Shrimp & Veggie Stir-Fry

Shrimp & Veggie Stir-Fry

Sometimes a good stir-fry can soothe the soul. It’s something that I used to make all the time back in “the day”.  The back in the day that I am referring to is when we didn’t eat clean and I used to make stir-frys using those spice packets and lord knows what ingredients were really in those.  So this is something I have been excited to make for a while.  Since we had some delicious asparagus, snow peas, and bok choi this week in our CSA, I thought this was a perfect time to give it a try and it turned out heavenly!

Shrimp & Veggie Stir-Fry

I used the bok choi, asparagus, snow peas, and scallions from my CSA weekly share.

Shrimp & Veggie Stir-Fry

In my pantry I grabbed a red pepper, onion, broccoli, carrots, mushrooms, garlic, ginger, and a lime.

Shrimp & Veggie Stir-Fry

For the sauce, you know the part that makes this scrumptious, I used:

– Soy sauce (I use Kroger Simple Truth Organic Soy Sauce)

– Tahini (I use Kroger Simple Truth Organic Tahini)

– Honey (I use my great-uncle Earl’s local Kentucky honey)

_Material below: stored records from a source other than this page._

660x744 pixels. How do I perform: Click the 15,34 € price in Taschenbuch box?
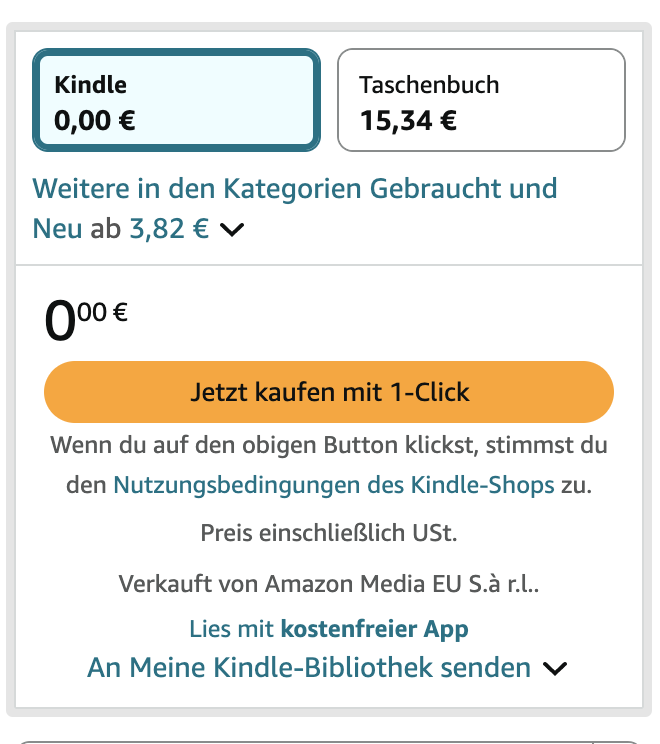(408, 122)
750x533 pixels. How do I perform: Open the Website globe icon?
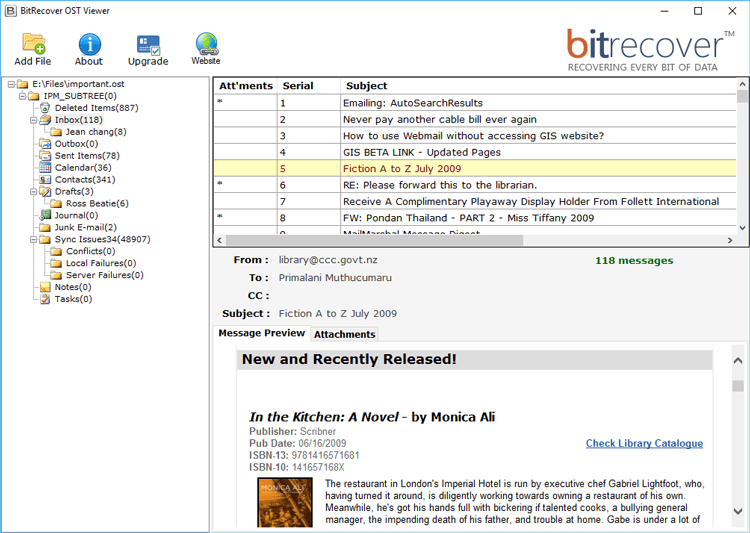point(206,43)
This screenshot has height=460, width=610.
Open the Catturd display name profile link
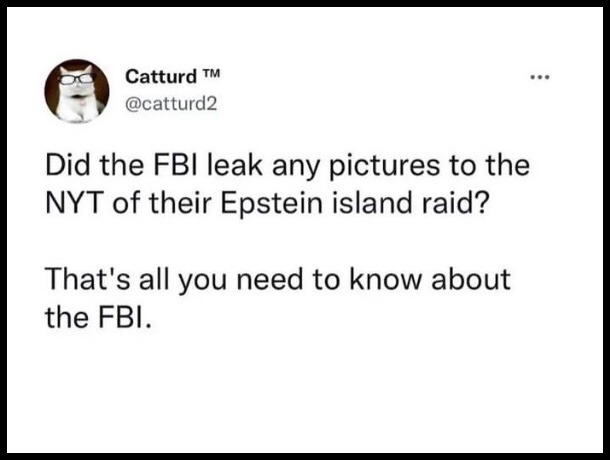tap(161, 76)
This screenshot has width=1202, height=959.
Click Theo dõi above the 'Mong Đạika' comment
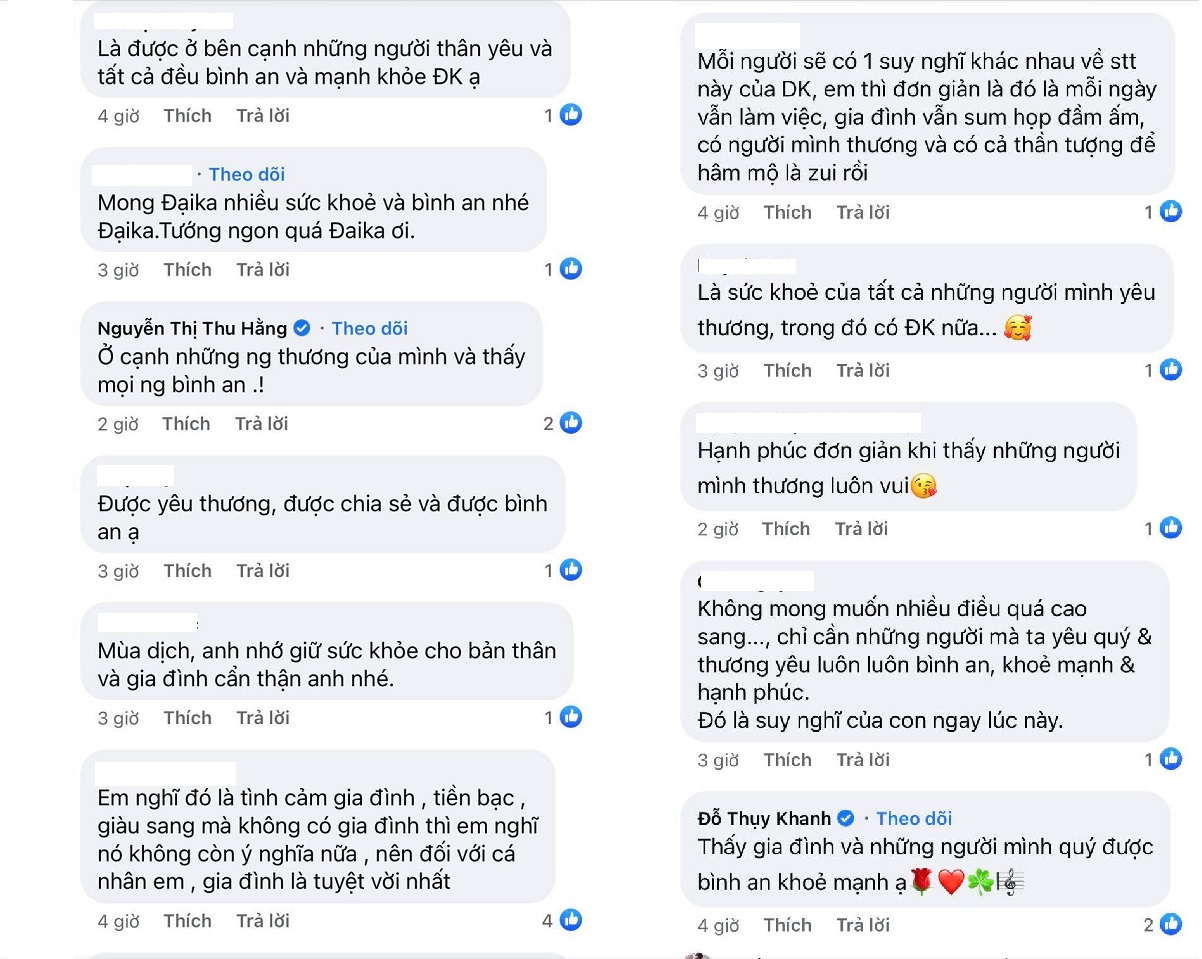coord(247,174)
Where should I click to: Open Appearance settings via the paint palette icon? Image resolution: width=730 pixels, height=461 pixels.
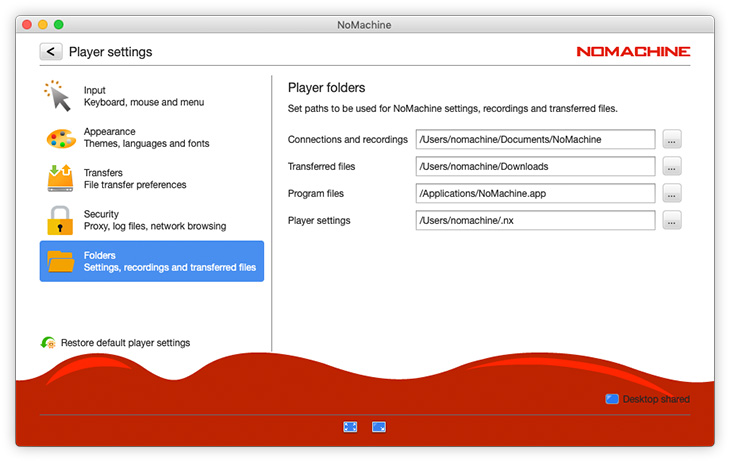[60, 137]
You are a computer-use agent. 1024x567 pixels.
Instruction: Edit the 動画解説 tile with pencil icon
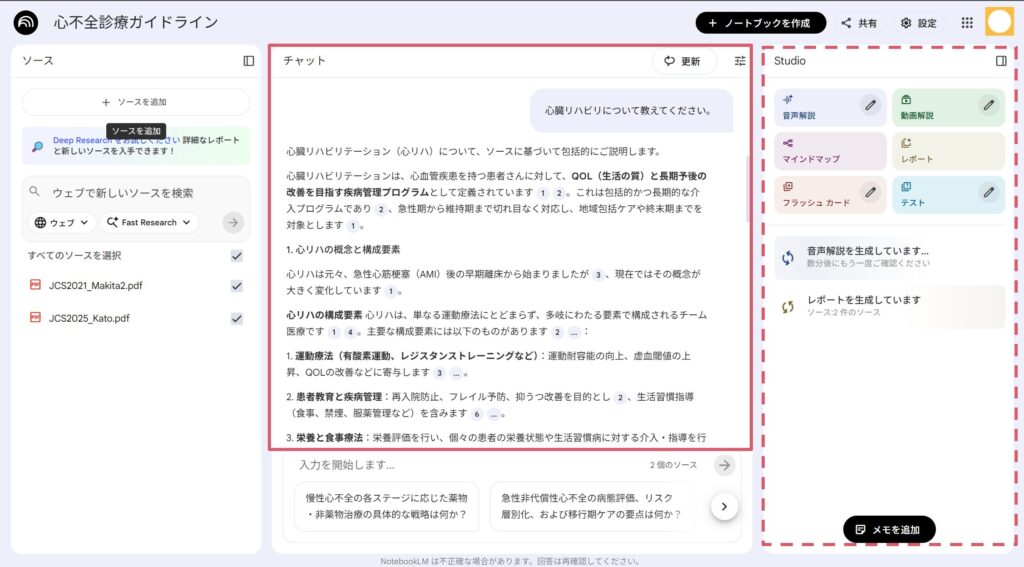(x=988, y=104)
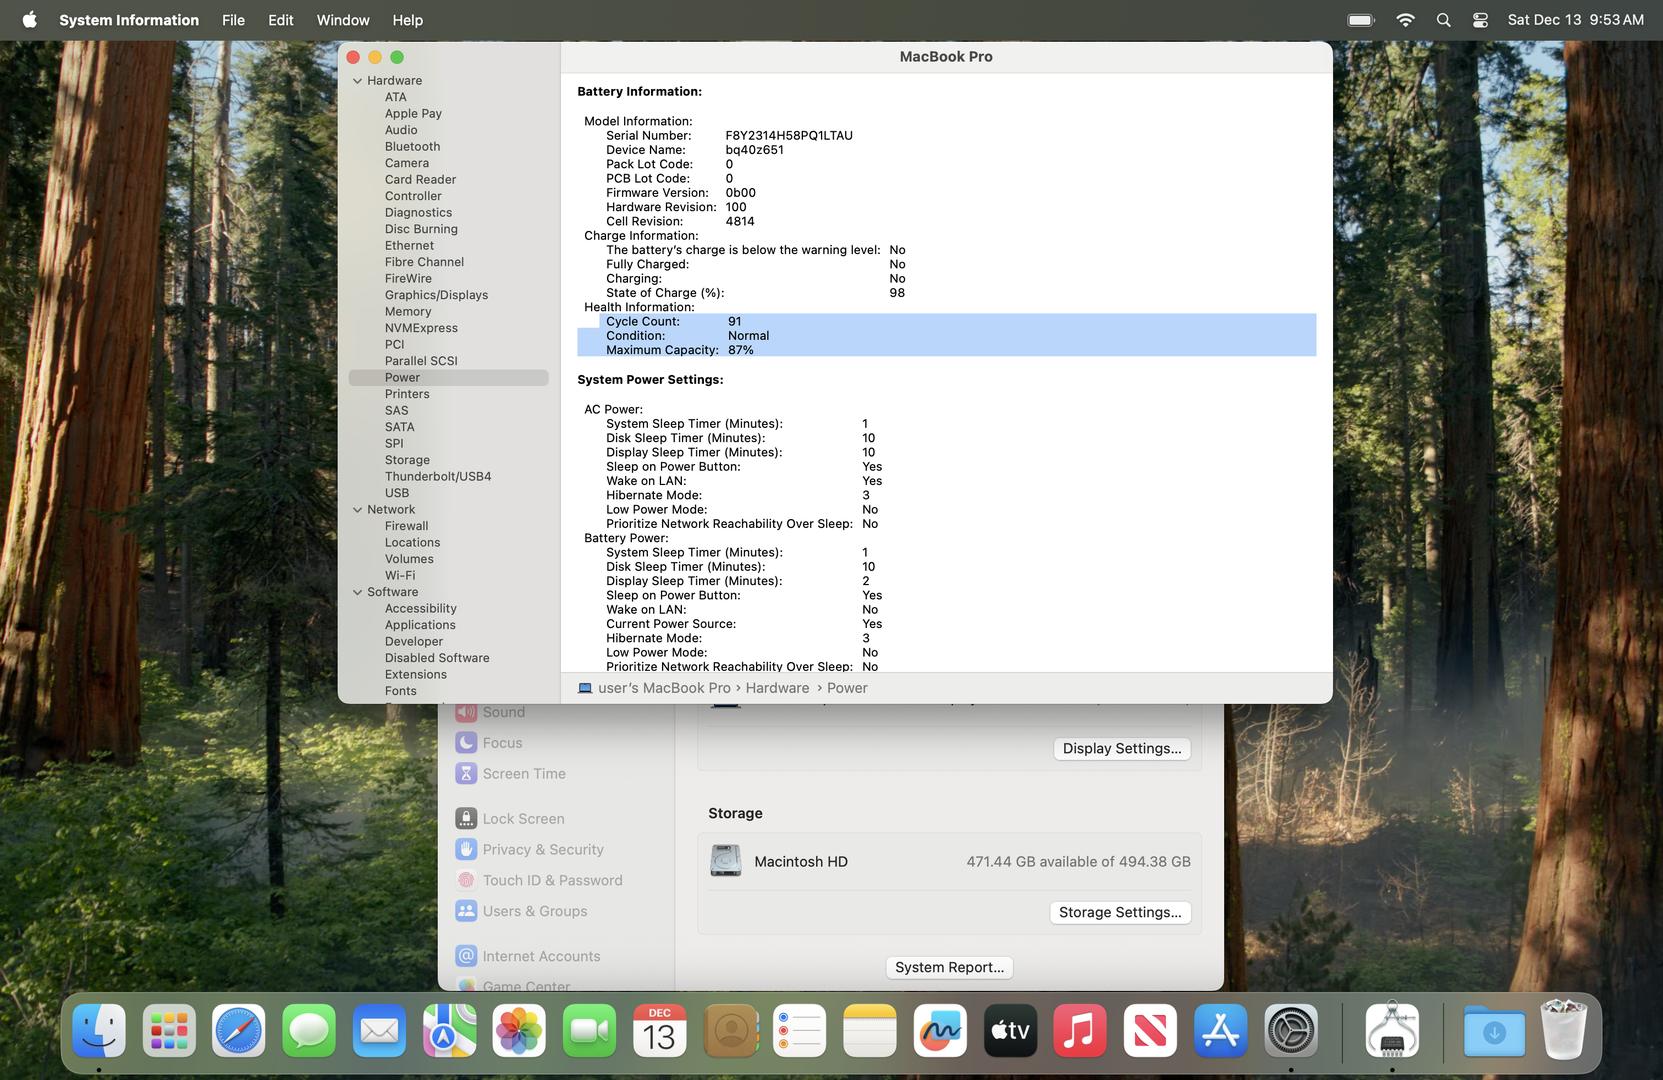Open the Photos app in Dock
The width and height of the screenshot is (1663, 1080).
519,1031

– Arrowroot starch (you could also use corn starch, but I always use Bob’s Red Mill Arrowroot Starch instead of corn starch.)

– The Quinoa was used as my base and the sesame seeds were toasted and sprinkled on top.

Shrimp & Veggie Stir-Fry

I chopped up all the veggies.

Shrimp & Veggie Stir-Fry

Sautéed them.

Shrimp & Veggie Stir-Fry

Added the shrimp.

Shrimp & Veggie Stir-Fry

Added the sauce and quinoa and then it was time to dig in.

Shrimp & Veggie Stir-Fry

This was soooo good. The asian flavors were so heavenly, it was like I ordered this is an authentic asian restaurant.

Shrimp & Veggie Stir-Fry


Ingredients from our CSA:


Snow Peas

Bok Choi

Scallions – chopped


Other Ingredients:

Olive oil – 2-3 Tbsp

Shrimp – 1 pound wild caught atlantic shrimp

Mushrooms – 5-6 chopped

Yellow Onion – 1/2 chopped

Red Pepper – 1 chopped

Carrots – 2-3 chopped

Broccoli – 1 small head chopped

Lime – 1/2 juiced

Ginger – 1 inch peeled and minced

Garlic Cloves – 3 minced

Quinoa – ½ cup

Honey – 2 tsp

Soy Sauce – 5 Tbsp

Arrowroot Starch – 1 Tbsp

Tahini – 1 tsp

Sesame Seeds – 2 Tbsp toasted

Salt & Pepper to Taste


  1. Prepare quinoa as directed and set aside
  2. Wash veggies and chop
  3. Heat 2 Tbsp of olive oil over medium heat in cast iron skillet then add garlic, ginger, snow peas, asparagus, carrots, red pepper, onion, broccoli, mushrooms, bok choi,  and sauté for 5 minutes
  4. In another skillet cook the shrimp until down
  5. Meanwhile, mix together soy sauce, tahini, lime juice, honey, and arrowroot starch with wisk and set aside until veggies are sautéed
  6. Add shrimp, quinoa, and sauce to sautéed veggies in the cast iron skillet and mix.